Il rapporto di lavoro dirigenziale rientra nell’area della cosiddetta libera recedibilità (recesso ad nutum o libero) e, pertanto, ai sensi dell’art.10 della legge 604/1966, non è assoggettato, in linea generale, alla disciplina limitativa dei  licenziamenti individuali prevista per gli altri lavoratori subordinati (quadri, impiegati e operai). Tuttavia, secondo un recente orientamento giurisprudenziale, la regola della licenziabilità ad nutum  dei dirigenti e l’esclusione delle garanzie procedimentali di cui all’art.7 della legge n.300/1970, delle quali si tratterà in distinto articolo di prossima pubblicazione, varrebbero solo per i dirigenti in posizione verticistica (dirigenti apicali) e non anche nei confronti della media e bassa dirigenza (dirigenti minori: in tal senso Cassazione 8 novembre 2005 n.21673, 28 ottobre 2005 n.21010, 9 aprile 2003 n.5526, 28 maggio 2003 n.8486, 9 agosto 2004 n.15351). Quest’ultimo orientamento, che trae origine da una non recentissima sentenza della Corte Suprema (Cass. Sezioni Unite n.6041/1995), porta alle estreme conseguenze la distinzione fra dirigenti di vertice e dirigenti minori, distinzione che peraltro non trova  riscontro, né nelle norme positive di legge né nelle norme della contrattazione collettiva. Il nuovo indirizzo appena descritto, attraverso un’interpretazione apparentemente limitativa del principio della libera recedibilità, giunge ad ipotizzare una sorta di parificazione dei dirigenti minori agli altri lavoratori subordinati, sotto il profilo dell’applicazione delle norme limitative dei licenziamenti individuali, con possibili ripercussioni sulla gestione dei rapporti con detti dirigenti che, allo stato, non sono facilmente prevedibili. Tale orientamento, ad oggi disatteso dalla prevalente giurisprudenza di merito,  non pare condivisibile in quanto, come correttamente rilevato anche in dottrina, le varie figure di dirigenza (alta, media e piccola) non sono altro che articolazioni interne della medesima categoria professionale, configurata unitariamente sia dall’art.2095 cod. civ. che dalla contrattazione collettiva (in tal senso, Gramoccia, in nota a Cass. n.21673/2005).
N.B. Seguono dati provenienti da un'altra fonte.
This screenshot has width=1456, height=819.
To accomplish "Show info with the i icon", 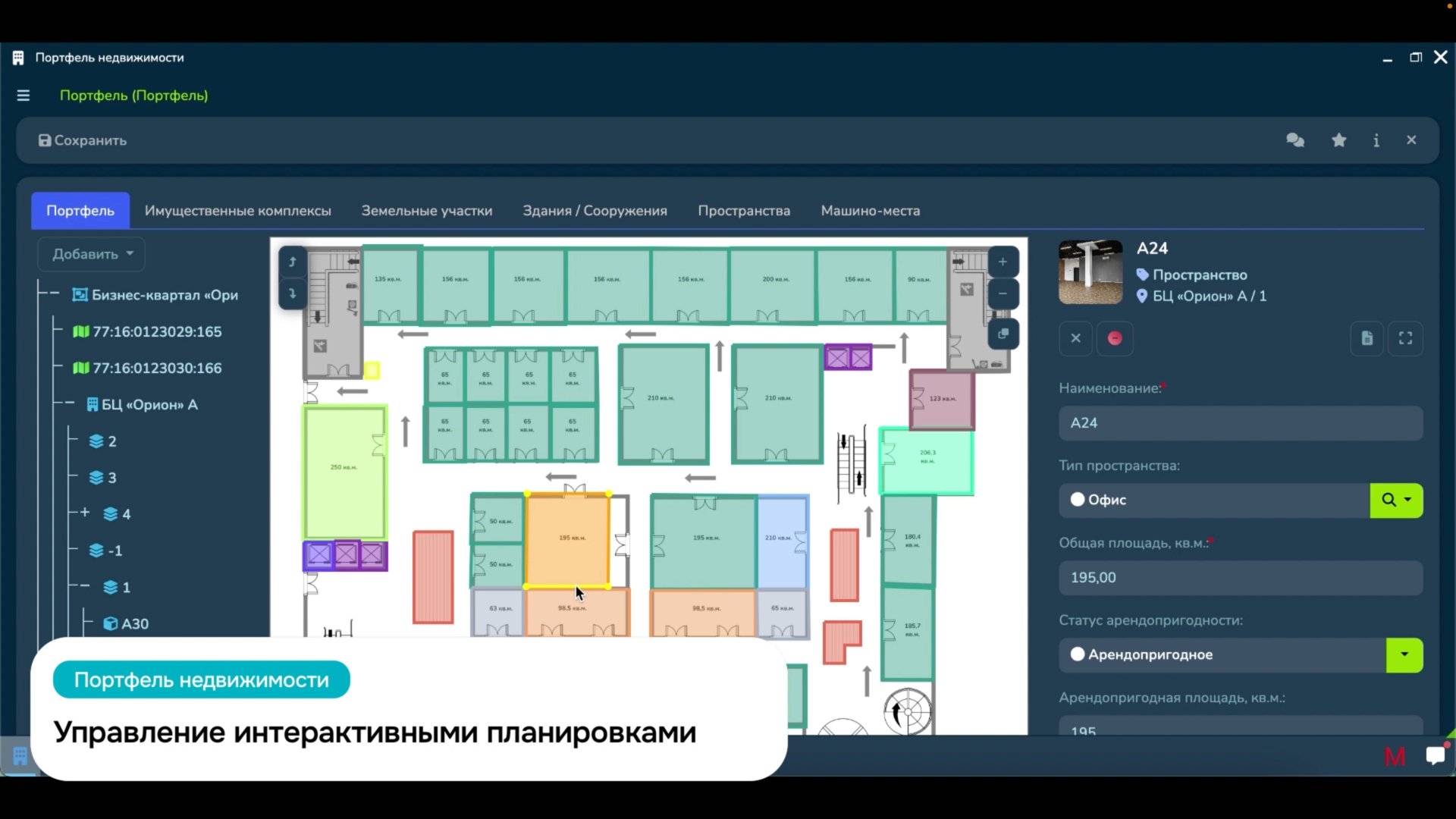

Le indicazioni fornite da detto orientamento sarebbero invece maggiormente condivisibili se applicate allo “pseudo dirigente” o “dirigente convenzionale”, figure che del dirigente possiedono solo il nomen, senza che ad esso corrispondano adeguate mansioni e responsabilità decisorie.

Il licenziamento del dirigente deve essere intimato per iscritto (art.2, comma 4, della legge 604/1966) con contestuale indicazione della motivazione (art. 22 CCNL dirigenti aziende industriali; art.33 CCNL dirigenti aziende del terziario). Secondo la giurisprudenza, il licenziamento del dirigente, intimato senza la contestuale specificazione dei motivi è, indipendentemente da ogni indagine, ingiustificato e, pur conservando la sua efficacia, determina in capo al datore di lavoro l’obbligo di  corrispondere, oltre al preavviso, l’indennità supplementare prevista dai contratti colletivi (in tal senso Cass. 14 gennaio 1987 n.214; Cass. 28 settembre 1988 n.5260). Inoltre, anche al rapporto di lavoro dirigenziale si applica il principio della necessaria tempestività del licenziamento, per cui ai fini della giustificatezza di quest’ultimo è  necessaria una formulazione specifica dei motivi ed una sufficiente contiguità temporale tra i fatti posti a fondamento della decisione del datore di lavoro e l’interruzione del rapporto (in tal senso Cass. 11 luglio 2002 n.10113).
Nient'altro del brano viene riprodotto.